Approximately 18% or $2.7 million of the Company’s total environmental reserve is currently allocated to cleanup work related to Piper Impact. In the fourth fiscal quarter of 2005, the Company sold the location on Highway 15 in New Albany, Mississippi where Piper Impact previously had operated a plant (the Highway 15 location), but as part of the sale retained environmental liability for pre-closing contamination there. The Company voluntarily implemented a state-approved remedial action plan at the Highway 15 location that includes natural attenuation together with a groundwater collection and treatment system. The Company has estimated the annual cost of operating the existing system to be approximately $0.1 million and has assumed that the existing system will continue to be effective. The primary component of the reserve is the estimated operational cost over the next 27 years, which was discounted to a net present value using a discount rate of 4.7% and an estimated inflation rate of 2.0%. The aggregate undiscounted amount of the Piper Impact remediation costs as of January 31, 2008 is $3.6 million. The Company continues to monitor conditions at the Highway 15 location and to evaluate performance of the remedy.

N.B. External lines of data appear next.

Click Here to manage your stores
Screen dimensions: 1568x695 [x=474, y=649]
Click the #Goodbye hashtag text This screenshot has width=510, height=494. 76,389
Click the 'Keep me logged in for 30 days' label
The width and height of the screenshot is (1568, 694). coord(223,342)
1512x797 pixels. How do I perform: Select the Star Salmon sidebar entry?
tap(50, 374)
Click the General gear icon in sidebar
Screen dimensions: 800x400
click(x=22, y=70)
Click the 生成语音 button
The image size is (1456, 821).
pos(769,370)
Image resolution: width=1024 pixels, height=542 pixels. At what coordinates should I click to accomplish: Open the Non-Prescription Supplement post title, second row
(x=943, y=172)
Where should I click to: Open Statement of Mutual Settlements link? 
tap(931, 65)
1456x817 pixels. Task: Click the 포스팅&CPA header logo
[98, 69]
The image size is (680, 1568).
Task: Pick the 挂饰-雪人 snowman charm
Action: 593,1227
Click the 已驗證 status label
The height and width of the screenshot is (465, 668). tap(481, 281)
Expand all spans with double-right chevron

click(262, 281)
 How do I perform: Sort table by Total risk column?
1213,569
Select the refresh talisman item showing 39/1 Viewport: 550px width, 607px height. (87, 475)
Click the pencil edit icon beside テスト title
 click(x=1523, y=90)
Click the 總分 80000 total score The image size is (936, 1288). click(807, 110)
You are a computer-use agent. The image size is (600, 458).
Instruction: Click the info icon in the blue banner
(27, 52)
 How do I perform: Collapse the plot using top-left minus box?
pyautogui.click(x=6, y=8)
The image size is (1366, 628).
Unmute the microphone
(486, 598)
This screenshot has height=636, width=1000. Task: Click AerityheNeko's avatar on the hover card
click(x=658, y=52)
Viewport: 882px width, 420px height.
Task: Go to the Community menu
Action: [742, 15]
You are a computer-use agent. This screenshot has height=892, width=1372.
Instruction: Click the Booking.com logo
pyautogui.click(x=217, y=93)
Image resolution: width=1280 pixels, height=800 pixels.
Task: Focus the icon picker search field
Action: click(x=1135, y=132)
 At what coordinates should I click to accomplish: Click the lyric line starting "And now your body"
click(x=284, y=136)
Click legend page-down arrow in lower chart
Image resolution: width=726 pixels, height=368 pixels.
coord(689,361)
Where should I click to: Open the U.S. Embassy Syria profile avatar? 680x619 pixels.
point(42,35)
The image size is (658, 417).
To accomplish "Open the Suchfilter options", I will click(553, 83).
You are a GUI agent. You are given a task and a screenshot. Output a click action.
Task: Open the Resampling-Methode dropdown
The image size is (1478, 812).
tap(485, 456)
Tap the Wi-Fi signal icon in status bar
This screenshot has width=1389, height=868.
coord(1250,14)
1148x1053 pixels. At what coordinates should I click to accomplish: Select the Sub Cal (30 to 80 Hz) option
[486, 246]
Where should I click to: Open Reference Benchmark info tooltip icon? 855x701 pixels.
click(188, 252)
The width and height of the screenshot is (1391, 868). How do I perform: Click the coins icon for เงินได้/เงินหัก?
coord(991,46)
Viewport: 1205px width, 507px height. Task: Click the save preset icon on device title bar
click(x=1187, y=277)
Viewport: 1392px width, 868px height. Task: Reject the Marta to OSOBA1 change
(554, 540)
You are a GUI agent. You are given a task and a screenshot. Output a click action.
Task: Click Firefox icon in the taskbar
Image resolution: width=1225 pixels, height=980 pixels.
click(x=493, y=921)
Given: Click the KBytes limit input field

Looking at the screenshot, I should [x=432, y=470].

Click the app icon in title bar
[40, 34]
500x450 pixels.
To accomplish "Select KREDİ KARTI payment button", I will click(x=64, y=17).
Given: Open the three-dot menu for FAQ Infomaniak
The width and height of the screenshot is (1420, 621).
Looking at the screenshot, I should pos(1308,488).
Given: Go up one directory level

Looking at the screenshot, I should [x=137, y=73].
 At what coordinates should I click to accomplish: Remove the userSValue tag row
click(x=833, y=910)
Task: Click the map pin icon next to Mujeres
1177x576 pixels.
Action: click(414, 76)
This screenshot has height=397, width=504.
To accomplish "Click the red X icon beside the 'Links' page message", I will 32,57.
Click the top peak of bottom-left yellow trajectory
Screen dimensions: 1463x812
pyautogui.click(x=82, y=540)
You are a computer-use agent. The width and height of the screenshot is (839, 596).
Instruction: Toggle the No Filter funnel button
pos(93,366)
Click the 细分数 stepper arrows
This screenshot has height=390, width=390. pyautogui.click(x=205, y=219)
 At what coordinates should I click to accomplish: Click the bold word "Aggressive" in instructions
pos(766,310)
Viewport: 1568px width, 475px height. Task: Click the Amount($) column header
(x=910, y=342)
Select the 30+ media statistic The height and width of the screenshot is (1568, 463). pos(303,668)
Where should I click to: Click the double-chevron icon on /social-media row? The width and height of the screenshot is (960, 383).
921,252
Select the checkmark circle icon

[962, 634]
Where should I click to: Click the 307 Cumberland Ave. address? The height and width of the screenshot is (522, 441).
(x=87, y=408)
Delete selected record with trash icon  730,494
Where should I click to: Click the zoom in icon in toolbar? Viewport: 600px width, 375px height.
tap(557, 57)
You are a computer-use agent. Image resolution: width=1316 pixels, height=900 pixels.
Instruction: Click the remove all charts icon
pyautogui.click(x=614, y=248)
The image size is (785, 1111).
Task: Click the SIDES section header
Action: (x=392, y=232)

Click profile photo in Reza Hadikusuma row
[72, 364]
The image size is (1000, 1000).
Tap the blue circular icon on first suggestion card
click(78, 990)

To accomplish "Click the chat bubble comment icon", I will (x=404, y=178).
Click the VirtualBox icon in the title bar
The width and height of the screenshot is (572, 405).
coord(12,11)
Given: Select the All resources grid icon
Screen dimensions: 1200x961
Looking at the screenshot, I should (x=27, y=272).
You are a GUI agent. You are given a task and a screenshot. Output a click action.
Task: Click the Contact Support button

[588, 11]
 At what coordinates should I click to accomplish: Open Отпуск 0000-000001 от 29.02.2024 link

The final remediation costs and the timing of the expenditures at the NAA plant, Jackson plant, Highway 15 location and other sites for which the Company has remediation obligations will depend upon such factors as the nature and extent of contamination, the cleanup technologies employed, the effectiveness of the cleanup measures that are employed, and regulatory concurrences. While actual remediation costs therefore may be more or less than amounts accrued, the Company believes it has established adequate reserves for all probable and reasonably estimable remediation liabilities. It is not possible at this point to reasonably estimate the amount of any obligation for remediation in excess of current accruals because of uncertainties as to the extent of environmental impact, cleanup technologies, and concurrence of governmental authorities. The Company currently expects to pay the accrued remediation reserve through at least fiscal 2034, although some of the same factors discussed earlier could accelerate or extend the timing.
Tax Liability
As reported in its Annual Report on Form 10-K for the year ended October 31, 2007, the Company is currently involved in a case in Tax Court regarding the disallowance by the IRS of a capital loss deduction taken and the imposition of penalties and interest on the deficiency for the tax years 1997 and 1998. The Company has no expectation of the proceedings being resolved within the next twelve months. Should the IRS prevail in its disallowance of the capital loss deduction and the imposition of penalties and interest, it would result in a cash outflow by the Company of approximately $15.3 million. The Company has provided adequate reserves in the financial statements for this contingency as described in Note 13.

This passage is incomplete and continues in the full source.